通过学习距离函数识别HLA超型。

Identifying HLA supertypes by learning distance functions.

作者信息

Hertz Tomer, Yanover Chen

机构信息

School of Computer Science and Engineering, Israel.

出版信息

Bioinformatics. 2007 Jan 15;23(2):e148-55. doi: 10.1093/Bioinformatics/btl324.

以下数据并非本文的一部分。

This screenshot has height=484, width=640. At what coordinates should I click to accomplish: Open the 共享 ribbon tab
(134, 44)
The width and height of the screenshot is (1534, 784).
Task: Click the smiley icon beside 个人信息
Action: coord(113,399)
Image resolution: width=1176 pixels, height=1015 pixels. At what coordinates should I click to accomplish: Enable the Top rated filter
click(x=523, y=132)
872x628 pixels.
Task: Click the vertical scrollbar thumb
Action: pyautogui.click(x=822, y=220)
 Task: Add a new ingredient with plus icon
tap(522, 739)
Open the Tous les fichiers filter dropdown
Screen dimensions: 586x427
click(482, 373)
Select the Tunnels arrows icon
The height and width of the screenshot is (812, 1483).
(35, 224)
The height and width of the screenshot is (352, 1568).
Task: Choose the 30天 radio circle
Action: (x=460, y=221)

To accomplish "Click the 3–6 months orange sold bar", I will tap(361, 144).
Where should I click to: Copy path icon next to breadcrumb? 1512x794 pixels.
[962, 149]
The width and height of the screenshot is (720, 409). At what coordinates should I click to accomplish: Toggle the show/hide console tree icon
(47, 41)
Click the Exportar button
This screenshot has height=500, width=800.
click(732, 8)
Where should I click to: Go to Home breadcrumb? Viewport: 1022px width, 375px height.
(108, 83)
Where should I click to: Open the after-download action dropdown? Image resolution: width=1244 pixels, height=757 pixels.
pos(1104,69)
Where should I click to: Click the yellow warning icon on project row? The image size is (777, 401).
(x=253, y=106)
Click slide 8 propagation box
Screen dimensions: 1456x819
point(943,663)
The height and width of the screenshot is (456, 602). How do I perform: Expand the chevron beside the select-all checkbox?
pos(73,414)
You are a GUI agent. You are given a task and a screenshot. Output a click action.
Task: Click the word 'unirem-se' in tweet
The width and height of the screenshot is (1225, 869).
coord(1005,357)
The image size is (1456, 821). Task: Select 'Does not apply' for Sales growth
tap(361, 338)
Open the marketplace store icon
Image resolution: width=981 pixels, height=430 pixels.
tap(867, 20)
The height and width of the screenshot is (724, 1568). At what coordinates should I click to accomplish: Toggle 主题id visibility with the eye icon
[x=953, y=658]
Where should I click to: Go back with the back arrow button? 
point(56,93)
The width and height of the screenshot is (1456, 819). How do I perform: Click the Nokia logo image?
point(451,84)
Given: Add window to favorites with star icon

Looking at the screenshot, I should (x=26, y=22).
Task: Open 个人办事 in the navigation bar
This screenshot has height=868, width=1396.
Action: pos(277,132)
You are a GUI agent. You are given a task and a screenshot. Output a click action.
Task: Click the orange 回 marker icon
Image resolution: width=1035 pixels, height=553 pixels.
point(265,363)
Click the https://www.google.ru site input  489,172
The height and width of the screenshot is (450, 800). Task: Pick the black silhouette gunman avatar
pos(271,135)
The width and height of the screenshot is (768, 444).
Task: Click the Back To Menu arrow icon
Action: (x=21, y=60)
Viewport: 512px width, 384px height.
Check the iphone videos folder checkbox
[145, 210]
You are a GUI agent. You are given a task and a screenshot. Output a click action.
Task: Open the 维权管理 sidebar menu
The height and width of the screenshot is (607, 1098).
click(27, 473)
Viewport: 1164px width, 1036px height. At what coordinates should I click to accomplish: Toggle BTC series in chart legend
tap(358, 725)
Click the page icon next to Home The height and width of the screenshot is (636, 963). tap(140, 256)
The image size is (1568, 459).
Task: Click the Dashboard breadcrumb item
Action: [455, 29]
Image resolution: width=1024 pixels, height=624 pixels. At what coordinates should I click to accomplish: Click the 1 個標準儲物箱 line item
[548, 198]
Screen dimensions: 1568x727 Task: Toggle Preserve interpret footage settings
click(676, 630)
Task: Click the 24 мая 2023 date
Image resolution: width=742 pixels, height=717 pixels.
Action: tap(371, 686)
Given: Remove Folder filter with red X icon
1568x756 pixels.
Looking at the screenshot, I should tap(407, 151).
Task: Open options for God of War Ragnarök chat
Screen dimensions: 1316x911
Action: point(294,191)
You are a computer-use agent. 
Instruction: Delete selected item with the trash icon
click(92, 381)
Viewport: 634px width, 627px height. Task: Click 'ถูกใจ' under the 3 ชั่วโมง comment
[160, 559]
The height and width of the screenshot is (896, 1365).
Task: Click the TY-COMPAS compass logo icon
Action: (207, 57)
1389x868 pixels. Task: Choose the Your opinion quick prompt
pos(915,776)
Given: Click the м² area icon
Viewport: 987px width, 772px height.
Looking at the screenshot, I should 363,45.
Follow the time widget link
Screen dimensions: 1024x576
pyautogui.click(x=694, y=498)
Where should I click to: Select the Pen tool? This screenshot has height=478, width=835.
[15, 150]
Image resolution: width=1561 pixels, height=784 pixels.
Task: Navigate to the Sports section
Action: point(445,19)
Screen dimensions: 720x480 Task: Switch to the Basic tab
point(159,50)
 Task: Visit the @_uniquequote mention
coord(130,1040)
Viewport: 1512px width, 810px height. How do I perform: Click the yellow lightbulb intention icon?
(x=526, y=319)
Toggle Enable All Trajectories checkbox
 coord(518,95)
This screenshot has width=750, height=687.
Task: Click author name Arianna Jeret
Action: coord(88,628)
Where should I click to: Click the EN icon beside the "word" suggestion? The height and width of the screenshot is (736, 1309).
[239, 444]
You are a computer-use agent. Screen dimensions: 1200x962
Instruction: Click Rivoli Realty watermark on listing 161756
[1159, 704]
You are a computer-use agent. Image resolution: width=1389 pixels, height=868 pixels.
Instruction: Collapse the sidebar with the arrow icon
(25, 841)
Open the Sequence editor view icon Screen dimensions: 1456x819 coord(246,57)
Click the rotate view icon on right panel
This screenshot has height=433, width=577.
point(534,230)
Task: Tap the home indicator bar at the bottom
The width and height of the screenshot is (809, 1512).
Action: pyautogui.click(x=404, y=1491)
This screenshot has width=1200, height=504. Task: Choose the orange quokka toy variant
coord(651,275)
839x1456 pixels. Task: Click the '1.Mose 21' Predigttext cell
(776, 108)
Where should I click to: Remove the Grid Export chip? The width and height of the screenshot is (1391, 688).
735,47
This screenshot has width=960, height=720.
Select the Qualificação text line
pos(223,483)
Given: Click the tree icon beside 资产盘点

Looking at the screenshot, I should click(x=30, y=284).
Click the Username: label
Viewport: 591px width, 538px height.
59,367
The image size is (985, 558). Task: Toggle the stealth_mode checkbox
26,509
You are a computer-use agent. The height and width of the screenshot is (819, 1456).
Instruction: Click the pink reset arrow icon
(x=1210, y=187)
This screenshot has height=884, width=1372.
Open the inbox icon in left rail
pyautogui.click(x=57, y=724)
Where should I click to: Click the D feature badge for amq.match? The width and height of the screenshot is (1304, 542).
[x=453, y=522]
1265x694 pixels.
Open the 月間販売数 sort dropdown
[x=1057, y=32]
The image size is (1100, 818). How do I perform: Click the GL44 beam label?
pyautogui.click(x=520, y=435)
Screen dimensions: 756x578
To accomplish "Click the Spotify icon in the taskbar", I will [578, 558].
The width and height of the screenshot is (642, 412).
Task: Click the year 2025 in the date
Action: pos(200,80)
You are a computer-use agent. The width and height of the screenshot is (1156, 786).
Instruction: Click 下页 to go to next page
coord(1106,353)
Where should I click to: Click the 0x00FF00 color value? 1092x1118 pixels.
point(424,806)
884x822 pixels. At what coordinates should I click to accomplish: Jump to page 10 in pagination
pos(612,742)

DOI:10.1093/Bioinformatics/btl324

PMID:17237084

Abstract

MOTIVATION

The development of epitope-based vaccines crucially relies on the ability to classify Human Leukocyte Antigen (HLA) molecules into sets that have similar peptide binding specificities, termed supertypes. In their seminal work, Sette and Sidney defined nine HLA class I supertypes and claimed that these provide an almost perfect coverage of the entire repertoire of HLA class I molecules. HLA alleles are highly polymorphic and polygenic and therefore experimentally classifying each of these molecules to supertypes is at present an impossible task. Recently, a number of computational methods have been proposed for this task. These methods are based on defining protein similarity measures, derived from analysis of binding peptides or from analysis of the proteins themselves.

RESULTS

In this paper we define both peptide derived and protein derived similarity measures, which are based on learning distance functions. The peptide derived measure is defined using a peptide-peptide distance function, which is learned using information about known binding and non-binding peptides. The protein derived similarity measure is defined using a protein-protein distance function, which is learned using information about alleles previously classified to supertypes by Sette and Sidney (1999). We compare the classification obtained by these two complimentary methods to previously suggested classification methods. In general, our results are in excellent agreement with the classifications suggested by Sette and Sidney (1999) and with those reported by Buus et al. (2004). The main important advantage of our proposed distance-based approach is that it makes use of two different and important immunological sources of information-HLA alleles and peptides that are known to bind or not bind to these alleles. Since each of our distance measures is trained using a different source of information, their combination can provide a more confident classification of alleles to supertypes.

摘要

动机

基于表位的疫苗开发关键依赖于将人类白细胞抗原（HLA）分子分类为具有相似肽结合特异性的集合（称为超级类型）的能力。在其开创性工作中，塞特和西德尼定义了九种HLA I类超级类型，并声称这些超级类型几乎完美覆盖了HLA I类分子的整个库。HLA等位基因具有高度多态性和多基因性，因此目前将这些分子中的每一个实验性地分类到超级类型是一项不可能完成的任务。最近，已经提出了许多用于此任务的计算方法。这些方法基于定义从结合肽分析或蛋白质本身分析得出的蛋白质相似性度量。

结果

在本文中，我们定义了基于学习距离函数的肽衍生和蛋白质衍生相似性度量。肽衍生度量使用肽 - 肽距离函数定义，该函数使用有关已知结合和非结合肽的信息进行学习。蛋白质衍生相似性度量使用蛋白质 - 蛋白质距离函数定义，该函数使用先前由塞特和西德尼（1999年）分类到超级类型的等位基因信息进行学习。我们将这两种互补方法获得的分类与先前建议的分类方法进行比较。总体而言，我们的结果与塞特和西德尼（1999年）建议的分类以及布斯等人（2004年）报告的分类非常一致。我们提出的基于距离的方法的主要重要优势在于它利用了两种不同且重要的免疫学信息来源——HLA等位基因和已知与这些等位基因结合或不结合的肽。由于我们的每个距离度量都使用不同的信息来源进行训练，它们的组合可以为将等位基因分类到超级类型提供更可靠的分类。